| Langkah Pengerjaan |
• a. Tentukan apakah setiap pernyataan berikut sesuai dengan teks tentang kebijakan UGM bagi mahasiswa KKN yang lolos PIMNAS. Jawab ya atau tidak untuk masing-masing, lalu sertakan kutipan persis dari teks yang menjadi dasarnya. (i) Mahasiswa yang diberi dispensasi KKN wajib mengulang KKN pada tahun berikutnya. (ii) Des Andrew P.H. menjalani KKN di Kabupaten Banjar, Kalimantan Selatan. (iii) Menurut Senawi, PKM menekankan aspek kepedulian.
• b. Lanjutkan teks tentang kebijakan UGM bagi mahasiswa KKN yang lolos PIMNAS, mulai setelah kalimat terakhirnya.

-------- Teks Sumber --------

Para mahasiswa yang sedang menjalani program Kuliah Kerja Nyata (KKN) juga tak luput dari kebijakan UGM terkait PKM-PIMNAS. Hal ini dilakukan karena tak jarang mahasiswa yang lolos ke PIMNAS sedang berada dalam masa KKN, sehingga anggota kontingen UGM belum dapat sepenuhnya fokus dalam kompetisi ini. “Mereka bisa langsung kita tarik (dari KKN),” tegas Senawi. Selain itu, mereka yang diberikan dispensasi KKN pun juga tidak perlu mengulang di tahun berikutnya. “Keistimewaanya di situ, ini kita membawa almamater. Itulah bedanya UGM dan universitas yang lain,” sambungnya.
Des Andrew P.H., seorang mahasiswa yang tengah menjalani masa KKN di Kabupaten Banjar, Kalimantan Selatan saat diumumkan lolos ke PIMNAS XXIX, menyetujui kebijakan ini. “Karena waktu itu seluruh program dalam sub unit KKN saya sudah terlaksana, saya tidak mempermasalahkan penarikan ini,” tutur mahasiswa Filsafat 2013 ini. Baginya, nilai-nilai dalam KKN juga relevan dengan karya PKM karena ia bukan hanya sekadar penelitian, melainkan untuk dikembalikan lagi kepada rakyat. Pernyataan ini juga seirama dengan pendapat Senawi. Menurutnya, PKM menekankan pada aspek kepedulian, kecerdasan mencari solusi, dan berujung pada bagaimana mahasiswa berkontribusi untuk membangun Indonesia.

-------- Data Tercatat --------

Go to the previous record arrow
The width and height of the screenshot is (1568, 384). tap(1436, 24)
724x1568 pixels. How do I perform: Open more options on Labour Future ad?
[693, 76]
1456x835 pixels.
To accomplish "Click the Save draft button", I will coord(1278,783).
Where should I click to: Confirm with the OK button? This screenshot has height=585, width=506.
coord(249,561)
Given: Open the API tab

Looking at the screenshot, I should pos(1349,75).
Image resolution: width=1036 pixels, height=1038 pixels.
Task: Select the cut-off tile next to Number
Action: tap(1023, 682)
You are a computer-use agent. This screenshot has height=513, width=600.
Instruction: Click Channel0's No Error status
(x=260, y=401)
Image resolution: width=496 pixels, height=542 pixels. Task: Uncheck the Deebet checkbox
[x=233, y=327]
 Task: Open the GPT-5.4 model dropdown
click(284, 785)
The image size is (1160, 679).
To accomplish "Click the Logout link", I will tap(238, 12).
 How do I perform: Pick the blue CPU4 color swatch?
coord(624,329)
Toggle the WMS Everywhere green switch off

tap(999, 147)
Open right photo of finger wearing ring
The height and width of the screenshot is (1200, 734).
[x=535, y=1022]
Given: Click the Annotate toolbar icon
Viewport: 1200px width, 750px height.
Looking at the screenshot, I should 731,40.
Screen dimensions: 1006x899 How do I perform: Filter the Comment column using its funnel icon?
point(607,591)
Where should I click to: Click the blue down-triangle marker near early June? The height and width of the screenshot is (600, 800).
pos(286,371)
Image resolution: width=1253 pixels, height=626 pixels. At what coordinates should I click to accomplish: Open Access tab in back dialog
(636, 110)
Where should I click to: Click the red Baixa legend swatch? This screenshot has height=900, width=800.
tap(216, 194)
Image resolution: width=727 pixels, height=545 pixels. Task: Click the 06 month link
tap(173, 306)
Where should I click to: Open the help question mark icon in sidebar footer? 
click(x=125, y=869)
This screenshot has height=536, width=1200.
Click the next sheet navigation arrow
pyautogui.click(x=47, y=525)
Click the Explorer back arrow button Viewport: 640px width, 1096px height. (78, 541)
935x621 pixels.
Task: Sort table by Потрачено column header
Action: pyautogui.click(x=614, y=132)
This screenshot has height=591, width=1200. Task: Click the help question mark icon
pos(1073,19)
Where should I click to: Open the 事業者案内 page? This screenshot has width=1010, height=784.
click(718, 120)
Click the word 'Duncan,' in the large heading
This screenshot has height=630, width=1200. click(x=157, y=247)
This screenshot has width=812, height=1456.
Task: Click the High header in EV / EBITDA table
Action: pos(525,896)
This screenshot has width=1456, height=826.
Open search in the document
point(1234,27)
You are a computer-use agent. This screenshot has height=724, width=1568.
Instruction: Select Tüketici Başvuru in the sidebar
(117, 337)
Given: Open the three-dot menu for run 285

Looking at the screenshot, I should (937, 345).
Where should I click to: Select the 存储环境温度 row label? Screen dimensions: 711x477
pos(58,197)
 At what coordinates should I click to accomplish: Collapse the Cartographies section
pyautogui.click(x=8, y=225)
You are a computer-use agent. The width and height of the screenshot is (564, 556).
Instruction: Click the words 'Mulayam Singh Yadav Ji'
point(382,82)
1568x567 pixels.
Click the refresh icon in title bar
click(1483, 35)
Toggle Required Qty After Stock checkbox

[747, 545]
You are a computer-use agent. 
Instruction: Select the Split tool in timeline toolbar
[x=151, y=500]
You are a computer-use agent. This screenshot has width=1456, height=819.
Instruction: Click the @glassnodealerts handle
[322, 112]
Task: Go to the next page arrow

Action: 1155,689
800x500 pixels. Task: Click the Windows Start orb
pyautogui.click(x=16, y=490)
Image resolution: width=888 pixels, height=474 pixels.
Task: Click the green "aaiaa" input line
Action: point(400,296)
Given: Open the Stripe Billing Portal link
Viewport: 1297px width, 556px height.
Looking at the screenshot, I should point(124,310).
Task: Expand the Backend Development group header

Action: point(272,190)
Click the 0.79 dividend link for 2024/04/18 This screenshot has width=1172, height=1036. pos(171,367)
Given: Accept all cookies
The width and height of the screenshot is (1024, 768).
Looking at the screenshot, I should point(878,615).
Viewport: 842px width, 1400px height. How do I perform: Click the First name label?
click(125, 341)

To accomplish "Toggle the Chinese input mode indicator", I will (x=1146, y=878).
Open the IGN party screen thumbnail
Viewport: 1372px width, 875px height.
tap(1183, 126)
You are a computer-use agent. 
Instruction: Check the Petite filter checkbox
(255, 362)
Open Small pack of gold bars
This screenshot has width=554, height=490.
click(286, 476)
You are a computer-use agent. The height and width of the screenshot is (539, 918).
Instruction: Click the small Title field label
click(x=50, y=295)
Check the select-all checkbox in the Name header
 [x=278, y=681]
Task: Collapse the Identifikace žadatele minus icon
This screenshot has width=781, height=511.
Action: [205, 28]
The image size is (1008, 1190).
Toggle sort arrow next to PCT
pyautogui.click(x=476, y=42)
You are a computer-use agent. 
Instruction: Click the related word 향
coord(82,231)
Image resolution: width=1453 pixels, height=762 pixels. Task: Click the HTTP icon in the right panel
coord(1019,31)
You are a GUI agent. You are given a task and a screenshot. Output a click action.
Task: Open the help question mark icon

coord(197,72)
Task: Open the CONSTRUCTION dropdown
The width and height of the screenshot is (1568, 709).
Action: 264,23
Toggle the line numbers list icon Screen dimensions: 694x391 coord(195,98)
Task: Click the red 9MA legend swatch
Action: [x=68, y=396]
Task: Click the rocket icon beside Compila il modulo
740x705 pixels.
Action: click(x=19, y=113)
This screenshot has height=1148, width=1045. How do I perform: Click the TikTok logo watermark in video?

--------

| Hasil Latihan |
• a. (i) Tidak: "mereka yang diberikan dispensasi KKN pun juga tidak perlu mengulang di tahun berikutnya". (ii) Ya: "tengah menjalani masa KKN di Kabupaten Banjar, Kalimantan Selatan". (iii) Ya: "PKM menekankan pada aspek kepedulian".

• b.
Des sepakat terhadap upaya UGM untuk mengakomodasi kreativitas mahasiswa. Namun, ia juga melihat adanya pergeseran nilai dan makna dalam keikutsertaan UGM dalam PKM-PIMNAS. Menurut pengalamannya sebagai anggota kontingen PIMNAS XXIX UGM, terdapat suatu pola pikir yang ditanamkan UGM untuk merebut juara umum kembali. “Kita penelitian ini untuk rakyat Indonesia, bukan hanya untuk suatu prestise, keagungan, reputasi, dan eksistensi kita di nasional,” ucap peraih medali perak kategori presentasi PKM-PSH (Penelitian Sosial Humaniora) ini. Hal senada pun disampaikan oleh salah seorang mahasiswa UGM. Baginya, kreativitas bukan hanya melalui PKM. “Mahasiswa bukan alat untuk menjual nama UGM lewat PIMNAS,” tukasnya.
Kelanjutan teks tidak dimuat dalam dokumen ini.